Both of them have, in their ways, explored the power of technology over the past three decades : Vince drawn always to the brighter, cheerful sunshine of analog synths, easily creating delicate structures of jauty, fast paced, and melodic pop where it always April 1984. Gore, on the other hand, gave the world such feelgood tunes as “Shake The Disease”, “It's No Good”, and “Enjoy The Silence”, melding an immaculate production with a fetish for minor keys and chords, and vocals that try to make a disco out of an existential crisis. So... what you might expect with VCMG is an almost of literate, retro-futurist, morbid pop? No such luck.
Immaculately produced, VCMG is a dense hour of electronic exploration : the material – 11 or so pieces of instrumental motifs – created by email and from thousands of miles apart, sounds like a determined single entity. The undulating tones and rhythms could be a particularly fond return to form from a mid-range electronic outfit that makes a small living.

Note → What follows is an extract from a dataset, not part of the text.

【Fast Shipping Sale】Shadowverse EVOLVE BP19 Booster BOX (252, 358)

The pounding, slightly threatening “Lowly” begins the album : like all of this, made on old-fashioned, customised synthsets, tweaked and bent, with longstanding, elegant melody lines and immaculate rhythms, it sounds like the unholy, lovely union of two very different minds, with jaunty drums and melancholy strings, and and a joy through repetition that only repeated exposure can bring.
“Spock” is utter Depeche Mode. The nearest comparator are the kind of luxuriously rich sounds they were making ten years ago. Over the course of an hour and ten tracks, there's no chance of everything being a standout - “Zaat” and “Flux” aren't the most rewarding listens of all time, but “Windup Robot”, and the wonderfully titled “Skip This Track” are entertaining, rewarding diversions from the day jobs of being maudlin popstars.